Chris Redfield was making waves. Disenchanting the BSAA with their tragic hero at his endless claims of monsters come back from the dead.

Men did strange things in the face of grief.

He set Ms. Wong to the chase and waited for her to bring him the truth.

~.~

Ring-ring.

It came out of the blue. Unexpected. Unforeseen.

Impossible.

Ring-ring.

He stared at the closet door. Frozen. A living statue.

It continued to bleat. Unfazed. Unconcerned by the fact that it could not be.

(Aerodynamically speaking, the bumble-bee shouldn't be able to fly. But see, the trick is, the bumble-bee doesn't know this, so it goes on flying anyway.)

Ring-ring.

His tell-tale heart, waiting beneath the floorboards.

Screaming.

~.~

It called to him for days. Morning, noon, the dead of night. Weekdays and weekends. Over and over. And then, as suddenly as it had started…it stopped.

Silence.

Complete and all-consuming.

That, somehow, was even worse.

That was what broke him.

He tore into the closet, the door slamming back and banging on its hinges. He ripped at the floor, throwing the piece of carpeted floorboards away thoughtlessly, it dug into the wall, scraping at the simple plaster, gouging a hole.

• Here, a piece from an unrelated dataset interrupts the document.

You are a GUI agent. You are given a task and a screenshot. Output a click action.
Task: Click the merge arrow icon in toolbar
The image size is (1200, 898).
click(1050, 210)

The box shook, trophies, prizes, rattling noisily.

The phone came to life in his hand.

Over a dozen missed calls.

One message.

"I dug so deep, I came out the other side."

~.~

He wanted to shake her – beat her – for what she had done to him.

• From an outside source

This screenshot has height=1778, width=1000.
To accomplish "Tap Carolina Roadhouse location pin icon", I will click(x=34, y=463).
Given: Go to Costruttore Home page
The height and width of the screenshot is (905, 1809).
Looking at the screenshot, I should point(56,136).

He wanted to take her – bury himself inside her – until neither of them could remember.

But he did neither and instead sat across from her, tense and angry, desperate and aching, as she smiled (gleaming white teeth) and tapped the edge of his plate with her chopsticks.

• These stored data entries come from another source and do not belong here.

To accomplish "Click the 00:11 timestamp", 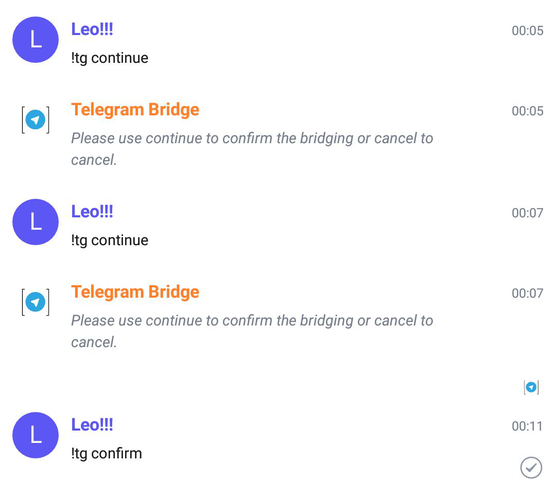I will 527,426.
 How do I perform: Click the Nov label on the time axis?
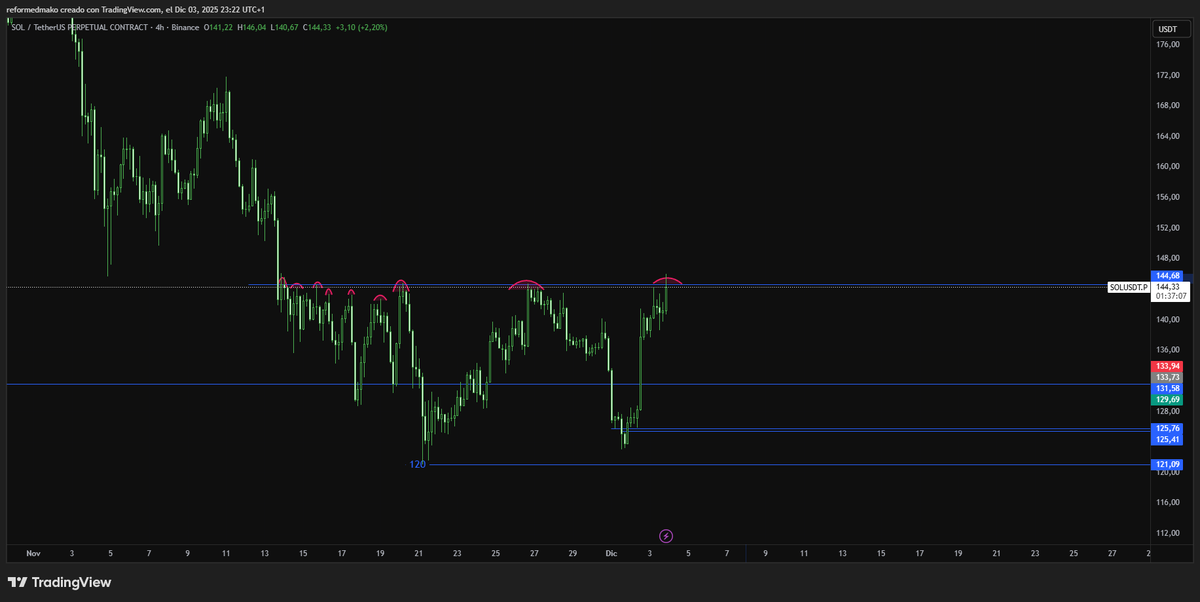coord(32,553)
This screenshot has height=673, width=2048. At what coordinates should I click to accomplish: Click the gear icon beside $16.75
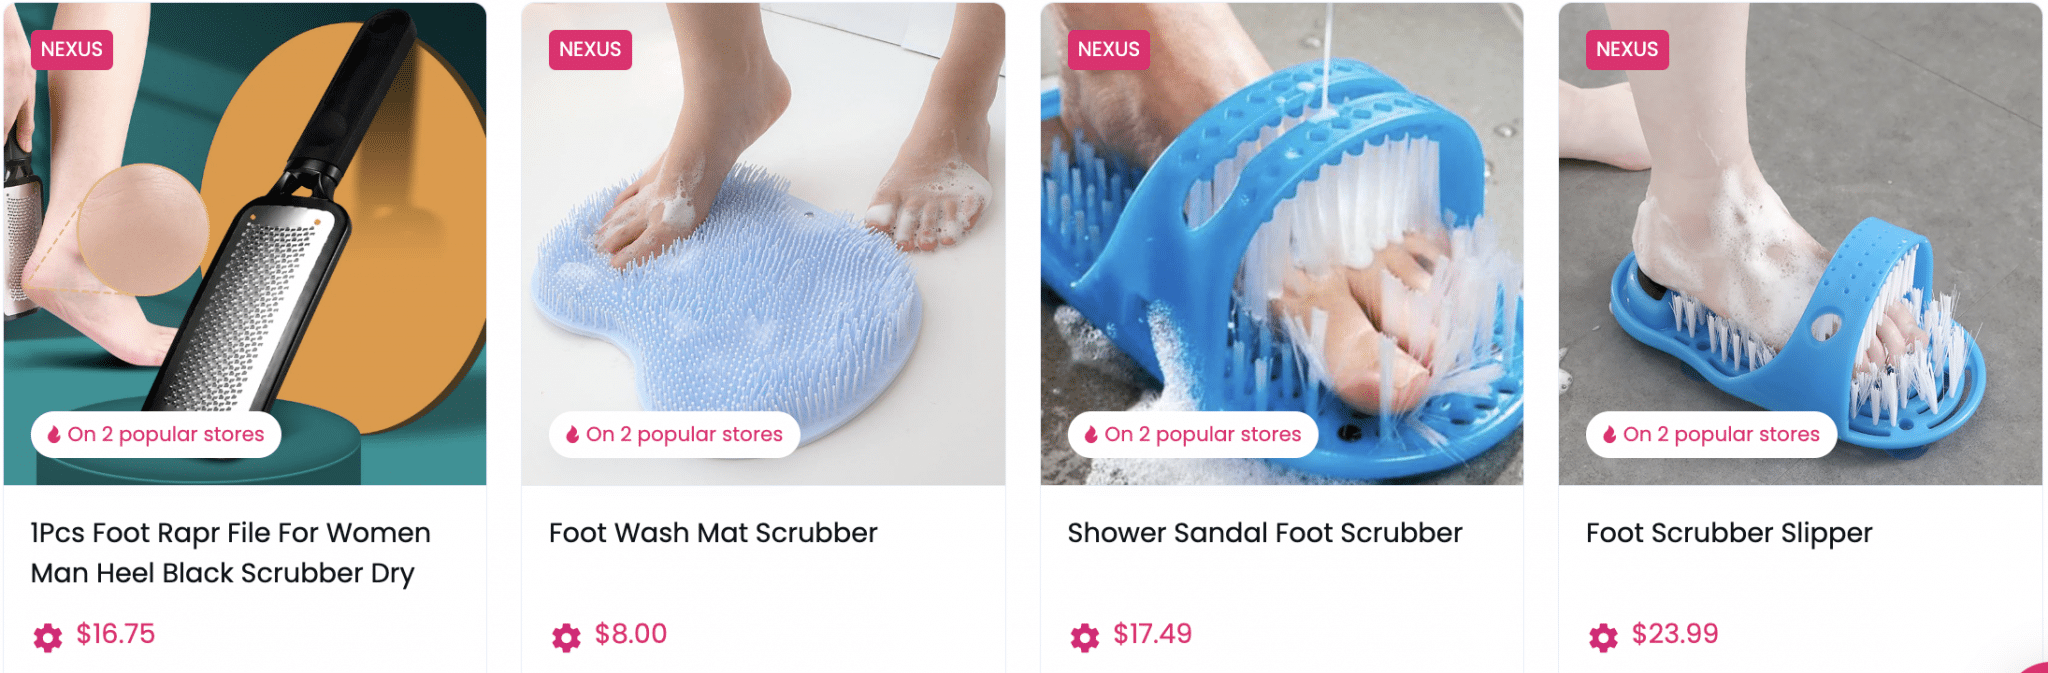click(47, 637)
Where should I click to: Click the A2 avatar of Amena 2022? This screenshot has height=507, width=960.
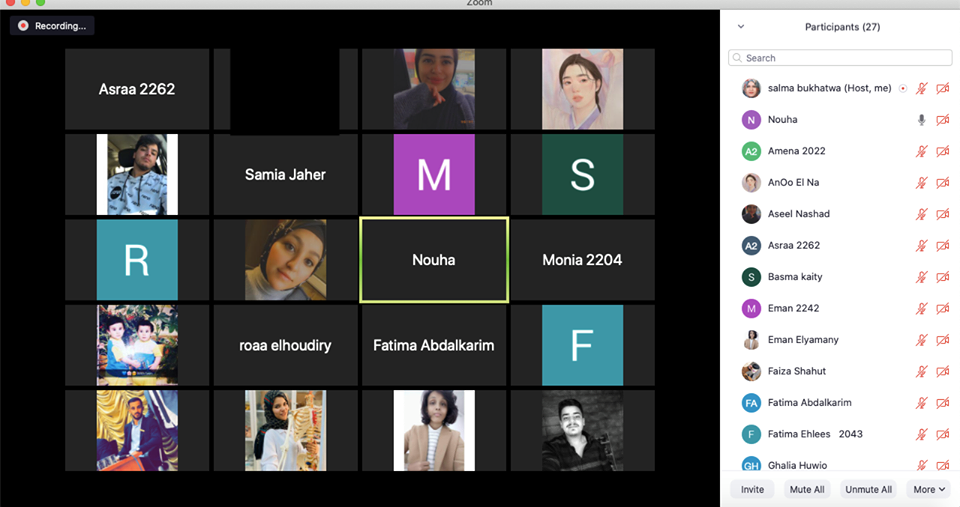point(751,151)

"Come on, then. It'll get cold."

She'd ordered an appetizer, some sauce-heavy vegetable slop that he had no interest in.

He wanted to skip to the main course.

"I thought you were dead."

Her head tipped, amused."Ye of little faith. Even the almighty thirteen can't kill something that's not there."

"You did listen."

"Of course." She smiled again. All charm. "I listen to everything you say."

"What took you so long, things have been….busy. I could have used you."

She nibbled at a carrot, snorting. "And I've been playing dead. I think my hardship trumps yours."

His curled fists loosened slowly. Carefully. He half-expected to hear the joints creak. "Do you know?"

"That he's alive?" She arched a brow, popped a lump of cabbage into her mouth. "Of course." She chewed, looking at him curiously. "Do you know where he is?"

"Not yet." He leaned back, inclining in his head. "But I believe I know where he's played his cards. Tricell - they've been making some interesting moves as of late."

She nodded. Smiled again. "I'm not the only one that's been digging. Someone's been scratching around, turning over the old graves."

"Where?"

She leaned back, eyes pulling away to greet the server that approached. Dressed in white, spotted with blood and grease, a knife was tucked into his belt, a snake writhed in his hands.

"Ah, dinner."

As they watched, the live-snake was beheaded, the fangs still dripping as the skull hit the table. The skin was peeled, exposing the pink muscled flesh, and then, with a flick of the knife, the heart was produced. Still beating. Still futilely pumping.

The server dropped it in a glass, presented it to her with a bow.

After he'd retreated, she presented it to him in turn, the little organ still shivering and seizing. "Halfsies?"

~.~

That's how he would remember her later.

That was the image that came to mind when he bent her over the desk in her hotel room and tasted copper on her lips.

That was what he'd think of when he roused himself in the middle of the night and found her gone.

That was the last thing he'd see when his not-brother's Uroborous came for him.

His Belladonna, smiling her shark grin, as she offered him the serpent's heart.